EXERCISE DIRECTIONS –
Write out each of the lines below exactly as they appear, leaving out the pictures.

DATA EXCERPTS –

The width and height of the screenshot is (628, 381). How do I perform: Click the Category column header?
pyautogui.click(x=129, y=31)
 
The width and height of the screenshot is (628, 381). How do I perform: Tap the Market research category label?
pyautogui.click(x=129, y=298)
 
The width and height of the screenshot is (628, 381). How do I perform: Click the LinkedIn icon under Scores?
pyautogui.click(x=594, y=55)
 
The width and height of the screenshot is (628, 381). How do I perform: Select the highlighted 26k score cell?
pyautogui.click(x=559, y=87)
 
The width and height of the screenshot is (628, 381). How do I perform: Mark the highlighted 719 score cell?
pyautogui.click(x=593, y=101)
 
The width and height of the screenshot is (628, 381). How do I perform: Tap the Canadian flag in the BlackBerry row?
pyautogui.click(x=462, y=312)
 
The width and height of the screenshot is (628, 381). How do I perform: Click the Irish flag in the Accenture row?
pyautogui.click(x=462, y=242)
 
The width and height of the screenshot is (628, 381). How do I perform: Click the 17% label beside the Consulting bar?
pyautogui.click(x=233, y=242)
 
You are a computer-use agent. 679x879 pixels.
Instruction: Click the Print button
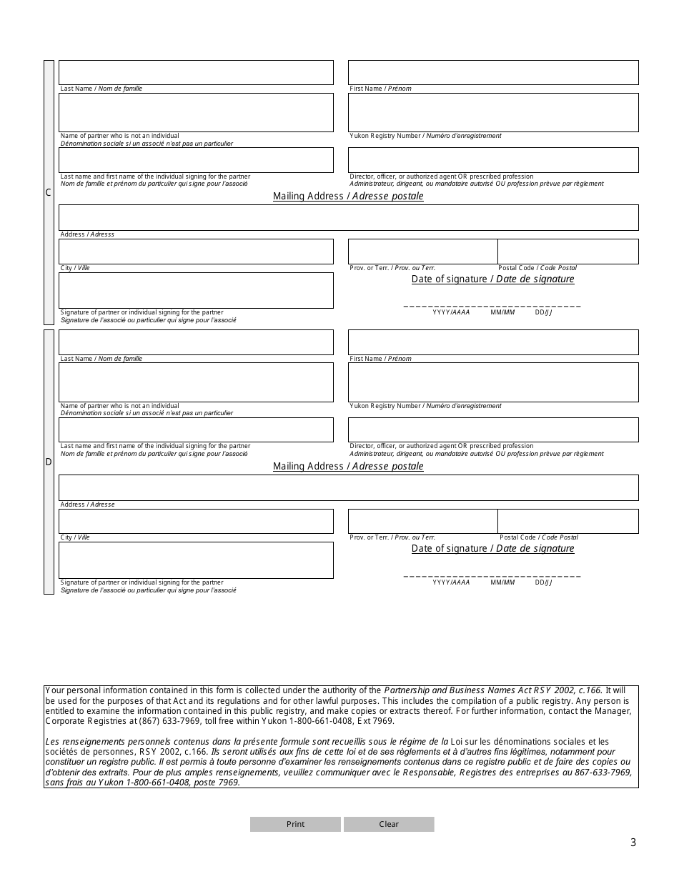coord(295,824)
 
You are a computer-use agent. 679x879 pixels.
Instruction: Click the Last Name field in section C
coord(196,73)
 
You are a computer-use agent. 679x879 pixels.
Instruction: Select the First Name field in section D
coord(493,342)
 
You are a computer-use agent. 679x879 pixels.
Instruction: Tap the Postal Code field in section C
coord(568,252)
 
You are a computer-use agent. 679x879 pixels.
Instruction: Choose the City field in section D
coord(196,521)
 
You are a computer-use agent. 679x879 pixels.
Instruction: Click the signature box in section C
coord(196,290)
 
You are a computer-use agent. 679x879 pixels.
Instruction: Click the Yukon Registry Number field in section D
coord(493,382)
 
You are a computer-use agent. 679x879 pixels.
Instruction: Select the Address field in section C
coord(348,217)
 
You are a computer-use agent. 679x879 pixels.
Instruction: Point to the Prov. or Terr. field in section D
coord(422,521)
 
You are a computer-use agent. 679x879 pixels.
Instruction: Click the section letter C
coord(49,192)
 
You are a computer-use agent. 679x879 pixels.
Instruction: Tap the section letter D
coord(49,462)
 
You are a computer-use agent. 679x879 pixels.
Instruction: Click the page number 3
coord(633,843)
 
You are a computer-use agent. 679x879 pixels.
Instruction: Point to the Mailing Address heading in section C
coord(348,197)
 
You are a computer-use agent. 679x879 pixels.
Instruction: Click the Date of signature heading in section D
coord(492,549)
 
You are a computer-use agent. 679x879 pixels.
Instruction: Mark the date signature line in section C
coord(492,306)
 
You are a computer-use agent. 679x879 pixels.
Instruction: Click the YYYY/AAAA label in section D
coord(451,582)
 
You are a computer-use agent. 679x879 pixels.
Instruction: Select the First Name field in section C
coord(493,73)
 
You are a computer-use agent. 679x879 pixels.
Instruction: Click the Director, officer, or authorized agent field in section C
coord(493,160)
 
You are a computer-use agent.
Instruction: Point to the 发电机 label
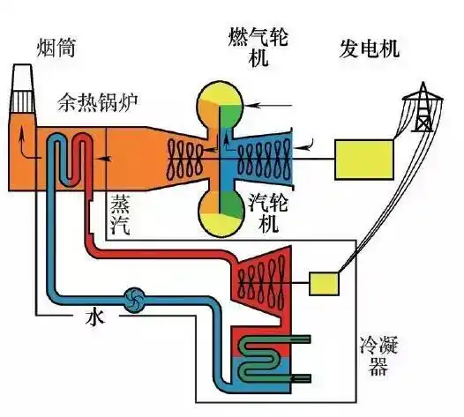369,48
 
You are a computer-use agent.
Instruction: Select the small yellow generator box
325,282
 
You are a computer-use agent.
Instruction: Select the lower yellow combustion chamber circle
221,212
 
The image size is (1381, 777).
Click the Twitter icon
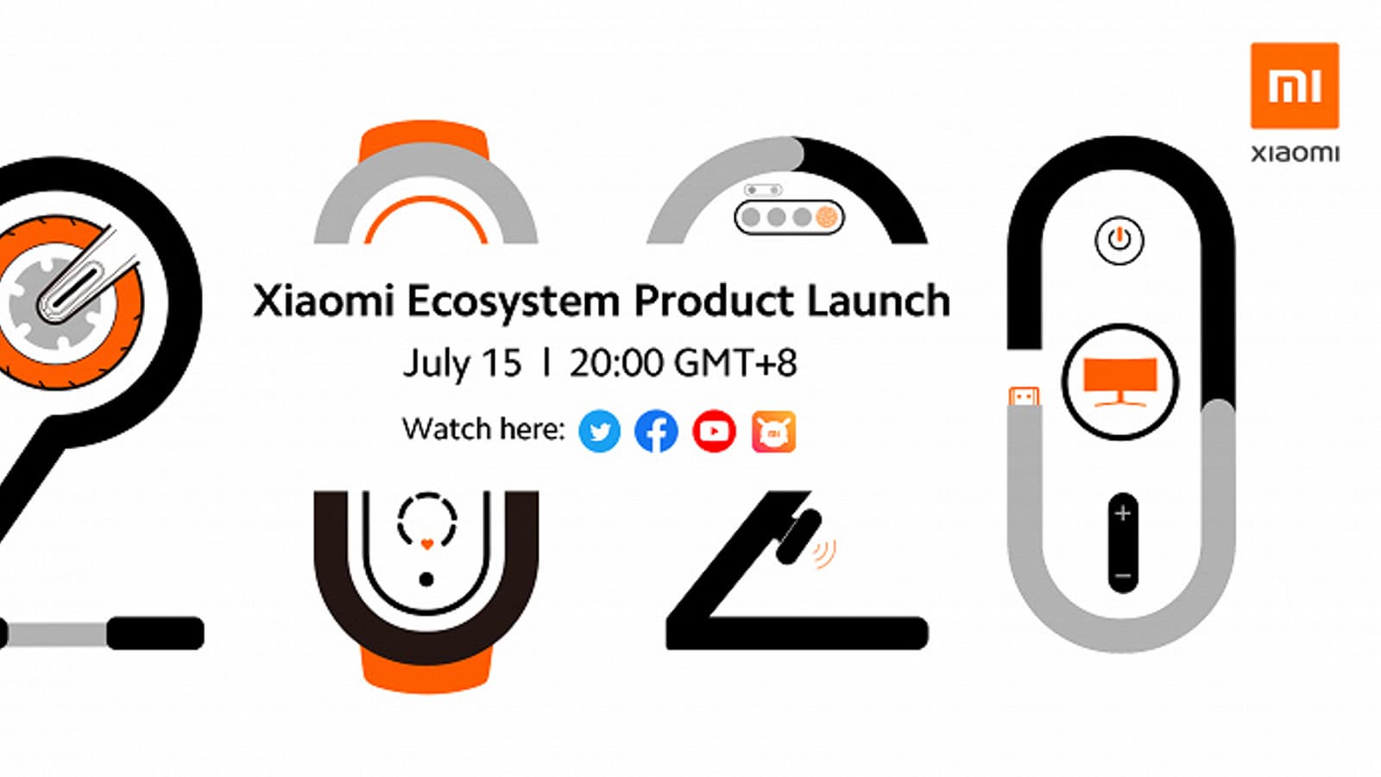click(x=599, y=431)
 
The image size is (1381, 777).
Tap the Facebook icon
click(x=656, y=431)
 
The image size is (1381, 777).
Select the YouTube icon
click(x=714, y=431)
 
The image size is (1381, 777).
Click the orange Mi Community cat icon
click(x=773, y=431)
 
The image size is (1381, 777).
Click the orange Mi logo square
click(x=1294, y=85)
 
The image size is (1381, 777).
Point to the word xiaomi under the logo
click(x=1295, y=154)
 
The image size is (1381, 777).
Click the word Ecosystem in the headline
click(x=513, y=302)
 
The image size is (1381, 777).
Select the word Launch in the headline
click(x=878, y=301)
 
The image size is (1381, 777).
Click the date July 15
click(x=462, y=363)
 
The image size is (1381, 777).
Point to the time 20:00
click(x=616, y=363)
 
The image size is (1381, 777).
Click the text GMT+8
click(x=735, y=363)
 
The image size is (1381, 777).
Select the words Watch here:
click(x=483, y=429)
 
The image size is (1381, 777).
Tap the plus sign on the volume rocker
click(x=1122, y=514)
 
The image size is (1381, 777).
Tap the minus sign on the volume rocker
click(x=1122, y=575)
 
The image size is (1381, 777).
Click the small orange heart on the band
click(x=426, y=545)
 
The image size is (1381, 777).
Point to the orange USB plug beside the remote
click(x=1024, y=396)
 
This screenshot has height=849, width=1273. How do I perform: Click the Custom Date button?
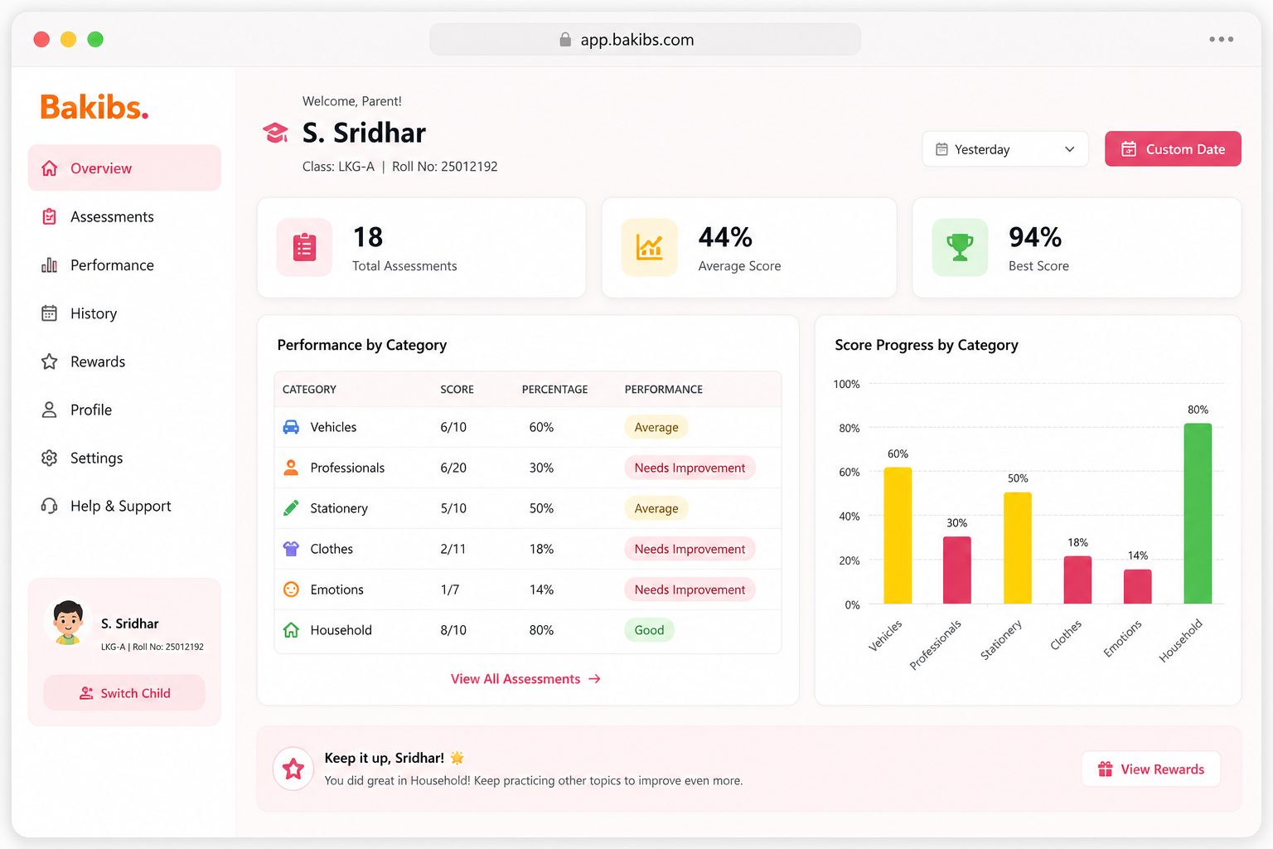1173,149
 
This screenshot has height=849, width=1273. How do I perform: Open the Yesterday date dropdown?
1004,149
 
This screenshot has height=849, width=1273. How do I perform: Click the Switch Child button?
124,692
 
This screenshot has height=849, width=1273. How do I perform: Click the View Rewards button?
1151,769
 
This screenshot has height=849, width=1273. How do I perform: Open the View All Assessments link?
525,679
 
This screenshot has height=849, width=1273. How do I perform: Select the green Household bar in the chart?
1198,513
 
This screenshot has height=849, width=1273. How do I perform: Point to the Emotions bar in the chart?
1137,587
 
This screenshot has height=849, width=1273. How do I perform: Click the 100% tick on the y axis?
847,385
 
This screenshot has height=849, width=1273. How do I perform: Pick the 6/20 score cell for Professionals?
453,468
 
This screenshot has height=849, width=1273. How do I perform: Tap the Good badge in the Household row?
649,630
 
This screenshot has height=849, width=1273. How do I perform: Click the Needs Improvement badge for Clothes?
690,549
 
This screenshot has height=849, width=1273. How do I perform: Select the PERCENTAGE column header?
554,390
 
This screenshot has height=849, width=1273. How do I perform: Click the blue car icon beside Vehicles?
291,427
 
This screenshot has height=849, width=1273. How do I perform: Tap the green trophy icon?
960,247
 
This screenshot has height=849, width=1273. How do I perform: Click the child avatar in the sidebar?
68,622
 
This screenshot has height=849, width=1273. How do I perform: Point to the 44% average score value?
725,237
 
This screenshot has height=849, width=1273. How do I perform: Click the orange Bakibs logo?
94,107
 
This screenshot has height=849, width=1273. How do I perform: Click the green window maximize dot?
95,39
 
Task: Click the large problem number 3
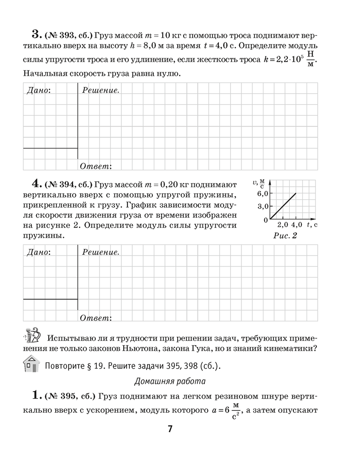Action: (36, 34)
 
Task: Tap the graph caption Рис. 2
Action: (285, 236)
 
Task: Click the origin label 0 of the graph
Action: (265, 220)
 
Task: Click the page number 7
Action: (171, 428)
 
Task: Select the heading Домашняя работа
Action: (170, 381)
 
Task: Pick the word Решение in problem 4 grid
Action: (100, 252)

OUTPUT FOR THIS EXERCISE –
The width and height of the screenshot is (628, 381). How do I perform: Click the Category column header?
pyautogui.click(x=129, y=31)
 
The width and height of the screenshot is (628, 381). How do I perform: Tap the Market research category label?
pyautogui.click(x=129, y=298)
 
The width and height of the screenshot is (628, 381). How do I perform: Click the LinkedIn icon under Scores?
pyautogui.click(x=594, y=55)
 
The width and height of the screenshot is (628, 381). How do I perform: Select the highlighted 26k score cell?
pyautogui.click(x=559, y=87)
 
The width and height of the screenshot is (628, 381). How do I perform: Mark the highlighted 719 score cell?
pyautogui.click(x=593, y=101)
 
The width and height of the screenshot is (628, 381). How do I perform: Tap the Canadian flag in the BlackBerry row?
pyautogui.click(x=462, y=312)
 
The width and height of the screenshot is (628, 381). How do I perform: Click the Irish flag in the Accenture row?
pyautogui.click(x=462, y=242)
 
The width and height of the screenshot is (628, 381). How do I perform: Click the 17% label beside the Consulting bar?
pyautogui.click(x=233, y=242)
 
You are a computer-use agent. 679x879 pixels.
Instruction: Click the Print button
coord(295,824)
 
You are a computer-use agent. 679x879 pixels.
Instruction: Click the Last Name field in section C
coord(196,73)
 
You are a computer-use agent. 679x879 pixels.
Instruction: Select the First Name field in section D
coord(493,342)
 
You are a computer-use agent. 679x879 pixels.
Instruction: Tap the Postal Code field in section C
coord(568,252)
 
You are a computer-use agent. 679x879 pixels.
Instruction: Choose the City field in section D
coord(196,521)
 
You are a computer-use agent. 679x879 pixels.
Instruction: Click the signature box in section C
coord(196,290)
 
You are a computer-use agent. 679x879 pixels.
Instruction: Click the Yukon Registry Number field in section D
coord(493,382)
 
You are a computer-use agent. 679x879 pixels.
Instruction: Select the Address field in section C
coord(348,217)
 
You are a computer-use agent. 679x879 pixels.
Instruction: Point to the Prov. or Terr. field in section D
coord(422,521)
 
You are a computer-use agent. 679x879 pixels.
Instruction: Click the section letter C
coord(49,192)
 
You are a computer-use agent. 679x879 pixels.
Instruction: Tap the section letter D
coord(49,462)
 
You are a computer-use agent. 679x879 pixels.
Instruction: Click the page number 3
coord(633,843)
 
You are a computer-use agent. 679x879 pixels.
Instruction: Point to the Mailing Address heading in section C
coord(348,197)
 
You are a computer-use agent. 679x879 pixels.
Instruction: Click the Date of signature heading in section D
coord(492,549)
 
You are a computer-use agent. 679x879 pixels.
Instruction: Mark the date signature line in section C
coord(492,306)
 
You are a computer-use agent. 679x879 pixels.
Instruction: Click the YYYY/AAAA label in section D
coord(451,582)
 
You are a computer-use agent. 679x879 pixels.
Instruction: Select the First Name field in section C
coord(493,73)
 
You are a computer-use agent. 679x879 pixels.
Instruction: Click the Director, officer, or authorized agent field in section C
coord(493,160)
 
You are a computer-use agent.
Instruction: Point to the 发电机 label
369,48
 
You are a computer-use agent.
Instruction: Select the small yellow generator box
325,282
 
You are a computer-use agent.
Instruction: Select the lower yellow combustion chamber circle
221,212
 
The image size is (1381, 777).
Click the Twitter icon
click(x=599, y=431)
 
The image size is (1381, 777).
Tap the Facebook icon
click(x=656, y=431)
 
The image size is (1381, 777).
Select the YouTube icon
click(x=714, y=431)
 
The image size is (1381, 777).
Click the orange Mi Community cat icon
click(x=773, y=431)
 
The image size is (1381, 777).
Click the orange Mi logo square
click(x=1294, y=85)
 
The image size is (1381, 777).
Point to the word xiaomi under the logo
click(x=1295, y=154)
 
The image size is (1381, 777).
Click the word Ecosystem in the headline
click(x=513, y=302)
 
The image size is (1381, 777).
Select the word Launch in the headline
click(x=878, y=301)
 
The image size is (1381, 777).
Click the date July 15
click(x=462, y=363)
 
The image size is (1381, 777).
Point to the time 20:00
click(x=616, y=363)
 
The image size is (1381, 777).
Click the text GMT+8
click(x=735, y=363)
 
The image size is (1381, 777).
Select the words Watch here:
click(x=483, y=429)
 
The image size is (1381, 777).
Tap the plus sign on the volume rocker
click(x=1122, y=514)
 
The image size is (1381, 777).
Tap the minus sign on the volume rocker
click(x=1122, y=575)
 
The image size is (1381, 777).
Click the small orange heart on the band
click(x=426, y=545)
 
The image size is (1381, 777).
Point to the orange USB plug beside the remote
click(x=1024, y=396)
 
This screenshot has height=849, width=1273. How do I perform: Click the Custom Date button?
1173,149
 
This screenshot has height=849, width=1273. How do I perform: Open the Yesterday date dropdown?
1004,149
 
This screenshot has height=849, width=1273. How do I perform: Click the Switch Child button?
124,692
 
This screenshot has height=849, width=1273. How do I perform: Click the View Rewards button?
1151,769
 
This screenshot has height=849, width=1273. How do I perform: Open the View All Assessments link?
525,679
 
This screenshot has height=849, width=1273. How do I perform: Select the green Household bar in the chart?
1198,513
 
This screenshot has height=849, width=1273. How do I perform: Point to the Emotions bar in the chart?
1137,587
 
This screenshot has height=849, width=1273. How do I perform: Click the 100% tick on the y axis?
847,385
 
This screenshot has height=849, width=1273. How do I perform: Pick the 6/20 score cell for Professionals?
453,468
 
This screenshot has height=849, width=1273. How do I perform: Tap the Good badge in the Household row?
649,630
 
This screenshot has height=849, width=1273. How do I perform: Click the Needs Improvement badge for Clothes?
690,549
 
This screenshot has height=849, width=1273. How do I perform: Select the PERCENTAGE column header?
554,390
 
This screenshot has height=849, width=1273. How do I perform: Click the blue car icon beside Vehicles?
291,427
 
This screenshot has height=849, width=1273. How do I perform: Tap the green trophy icon?
960,247
 
This screenshot has height=849, width=1273. How do I perform: Click the child avatar in the sidebar?
68,622
 
This screenshot has height=849, width=1273. How do I perform: Point to the 44% average score value?
725,237
 
This screenshot has height=849, width=1273. How do I perform: Click the orange Bakibs logo?
94,107
 
This screenshot has height=849, width=1273. How do I perform: Click the green window maximize dot?
95,39
 
Task: Click the large problem number 3
Action: (36, 34)
 
Task: Tap the graph caption Рис. 2
Action: (285, 236)
 
Task: Click the origin label 0 of the graph
Action: (265, 220)
 
Task: Click the page number 7
Action: (171, 428)
 
Task: Select the heading Домашняя работа
Action: (170, 381)
 
Task: Pick the word Решение in problem 4 grid
Action: (100, 252)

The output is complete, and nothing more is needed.